- Education: Stetson University, Temple University
- Occupation: Psychiatrist
- Organization: Brown University
- Known for: Studying juvenile homicide offenders and sexual homicide
- Title: Professor of Psychiatry and Human Behavior at Brown University
- Website: https://vivo.brown.edu/display/wm12#All

= Wade Myers =

American psychiatrist

Wade C. Myers III is an American child and adolescent and forensic psychiatrist and a Professor and Chief of Forensic Psychiatry in the Department of Psychiatry and Human Behavior at the Alpert Medical School of Brown University. He is also a Director of Forensic Psychiatry at Rhode Island Hospital and the Medical Director for Newport Mental Health. Myers is distinguished for his studies of juvenile homicide offenders and sexual homicide.

== Education ==
Myers graduated from Stetson University with a Bachelor of Science in biology and from Temple University School of Medicine with a medical degree. He finished his residency in psychiatry at the University of Florida College of Medicine, his internship in general surgery at the University of South Florida College of Medicine, and fellowships in child and adolescent psychiatry and forensic psychiatry there as well.

== Career ==
Myers has held numerous positions at different institutions and has published over one hundred academic publications, including a book entitled Juvenile Sexual Homicide, which was published in 2002 under Academic Press. Additionally, he was a Professor and Chief of the Divisions of Forensic Psychiatry and Child and Adolescent Psychiatry at the University of South Florida Department of Psychiatry and Behavioral Medicine. Myers has been licensed to practice medicine in the state of Florida since 1984 and in Rhode Island since 2009.

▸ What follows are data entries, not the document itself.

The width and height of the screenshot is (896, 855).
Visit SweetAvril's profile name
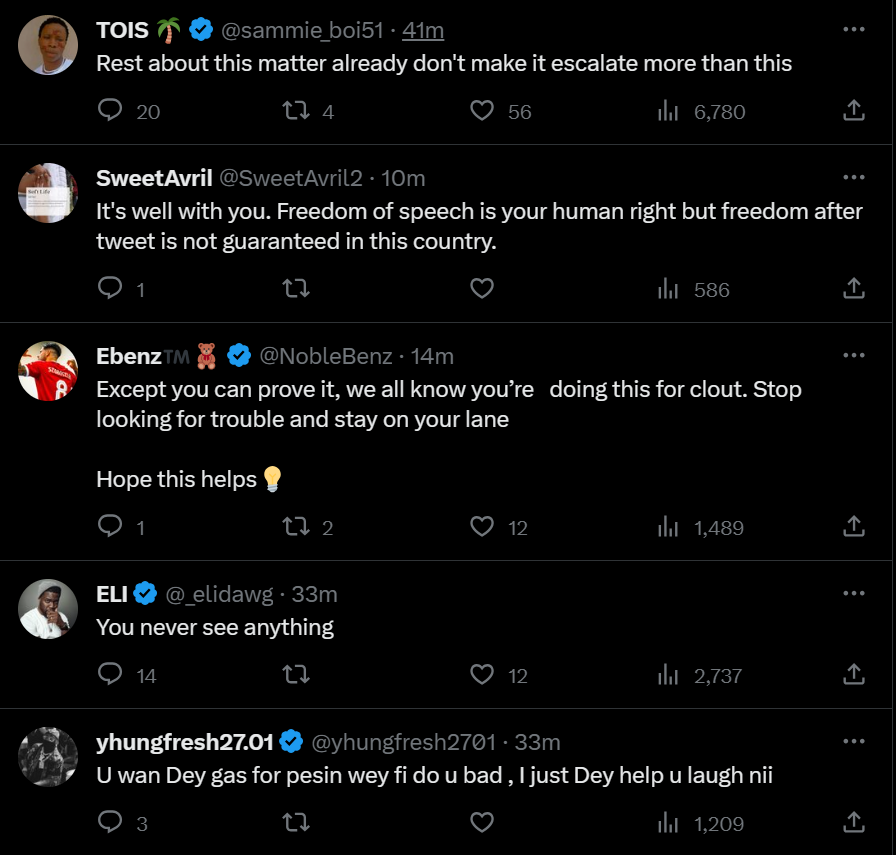pyautogui.click(x=154, y=178)
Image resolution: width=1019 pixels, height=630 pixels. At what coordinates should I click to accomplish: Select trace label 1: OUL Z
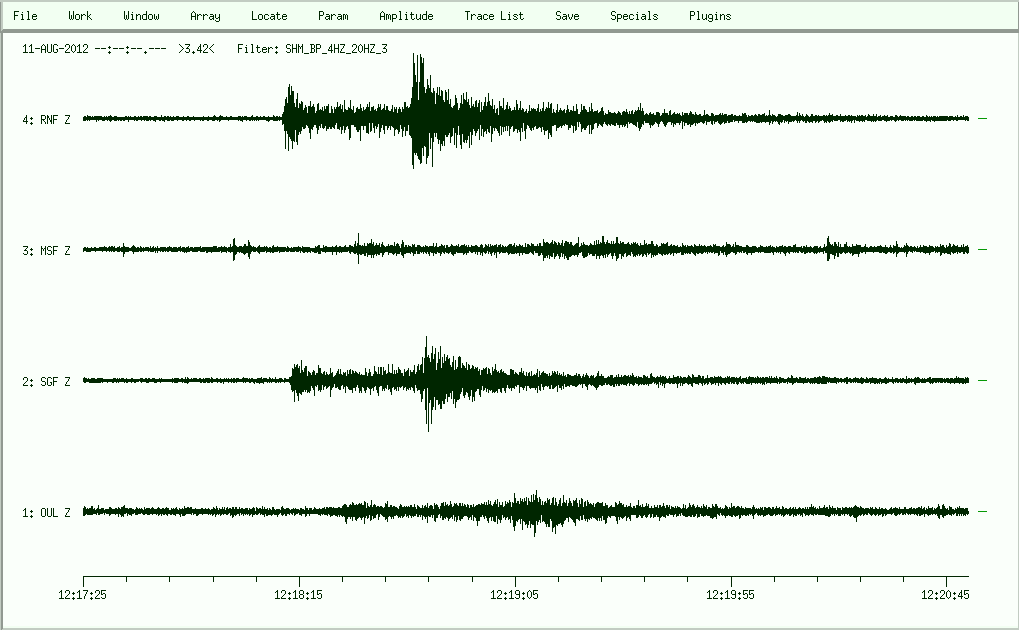click(x=46, y=513)
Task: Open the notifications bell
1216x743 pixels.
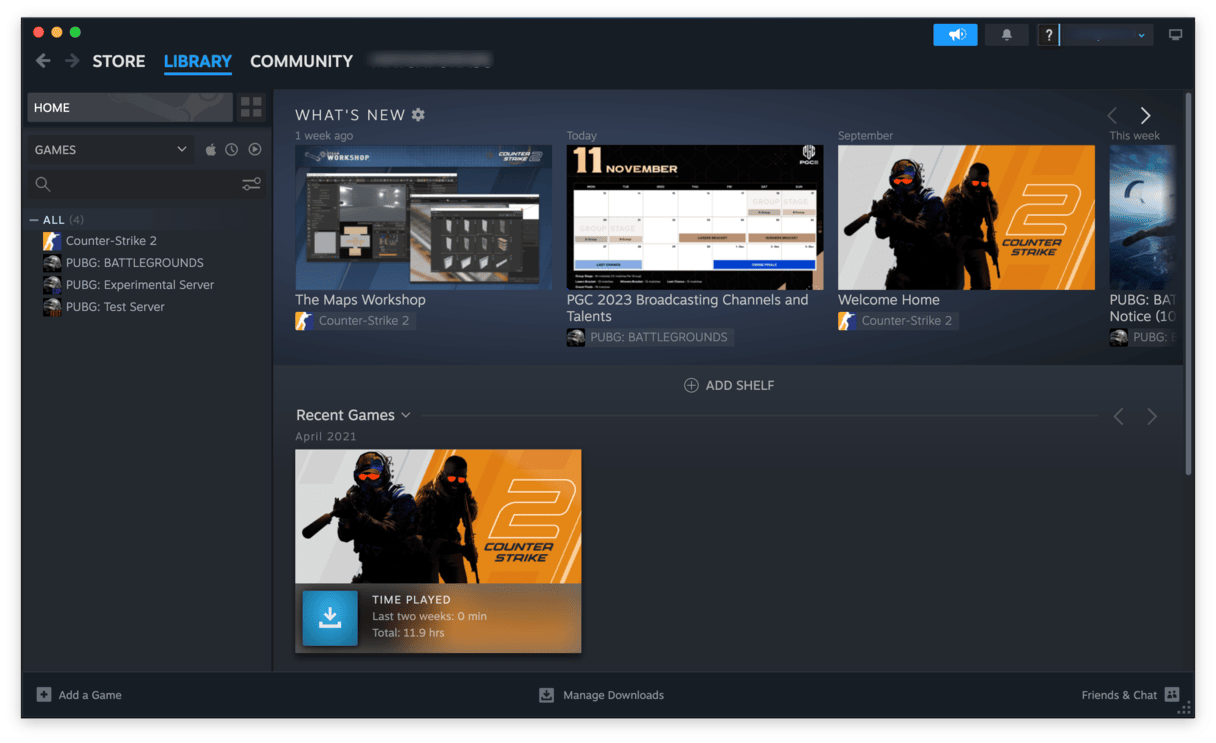Action: (x=1006, y=35)
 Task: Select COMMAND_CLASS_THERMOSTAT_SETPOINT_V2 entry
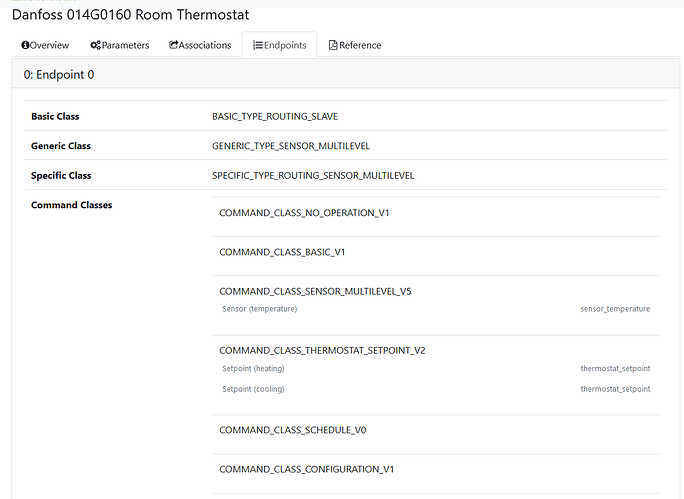322,351
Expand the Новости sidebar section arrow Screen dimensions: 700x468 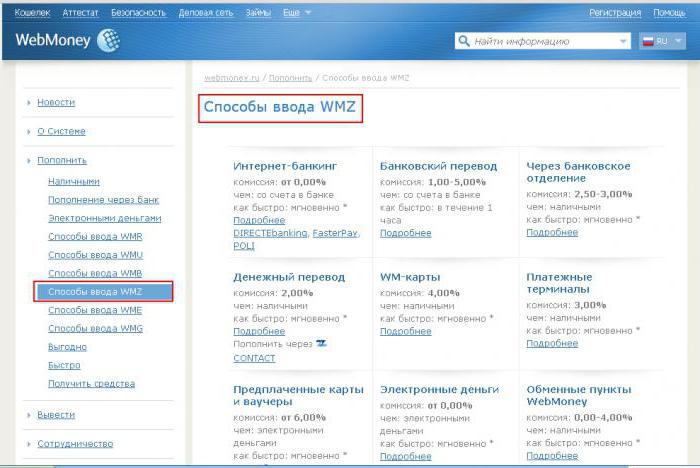28,103
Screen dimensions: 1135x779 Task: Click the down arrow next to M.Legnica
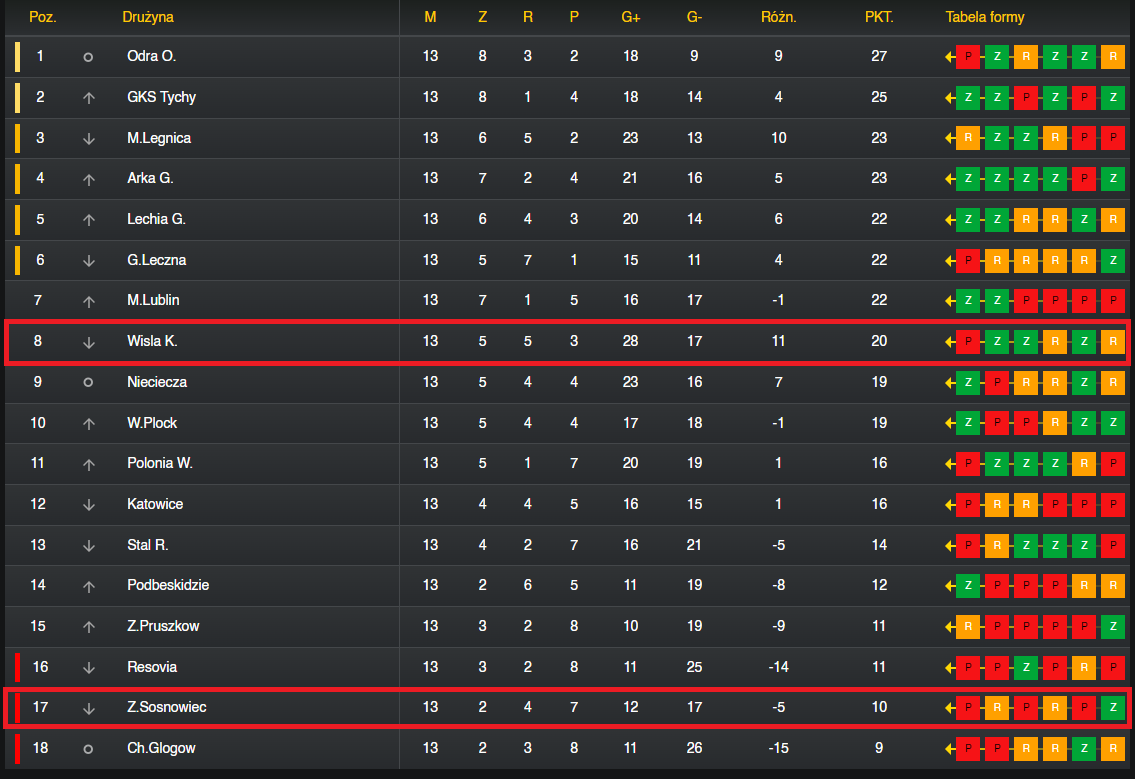(88, 138)
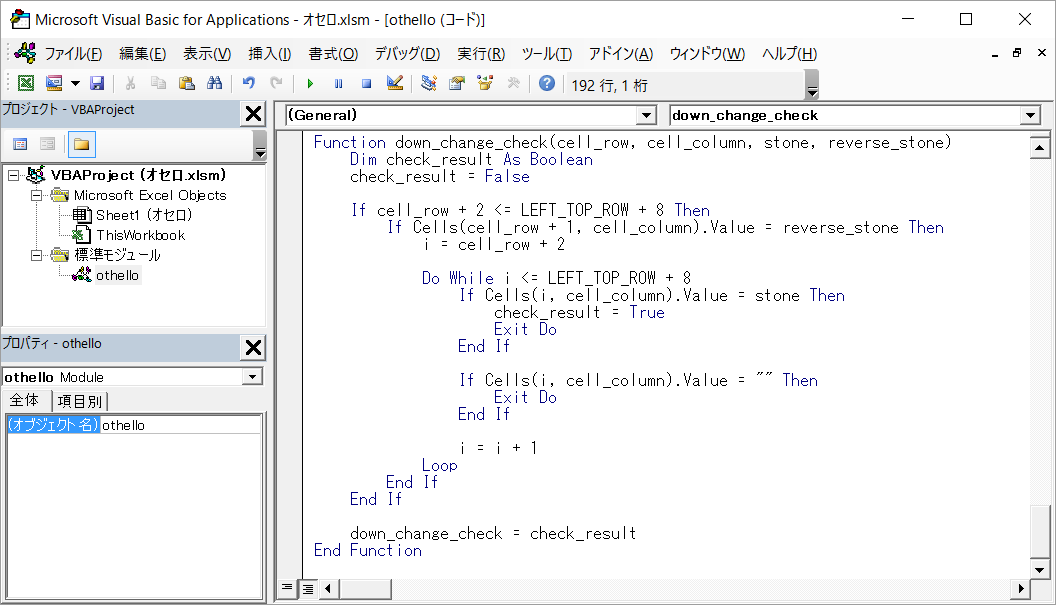Click the object name field containing othello

[180, 425]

Myers was also an expert witness during the sentencing phase of the murder trial of Rod Ferrell.

== Selected publications ==

- Myers, W. C., Husted, D. S., Safarik, M. E., & O'toole, M. E. (2006). The motivation behind serial sexual homicide: Is it sex, power, and control, or anger?. Journal of Forensic Sciences, 51(4), 900-907.
- Myers, W. C., & Blashfield, R. (1997). Psychopathology and personality in juvenile sexual homicide offenders. Journal of the American Academy of Psychiatry and the Law Online, 25(4), 497-508.
- Myers, W. C., Chan, H. C., Vo, E. J., & Lazarou, E. (2010). Sexual sadism, psychopathy, and recidivism in juvenile sexual murderers. Journal of Investigative Psychology and Offender Profiling, 7(1), 49-58.
- Myers, W. C., & Chan, H. C. (2012). Juvenile homosexual homicide. Behavioral Sciences & the Law, 30(2), 90-102.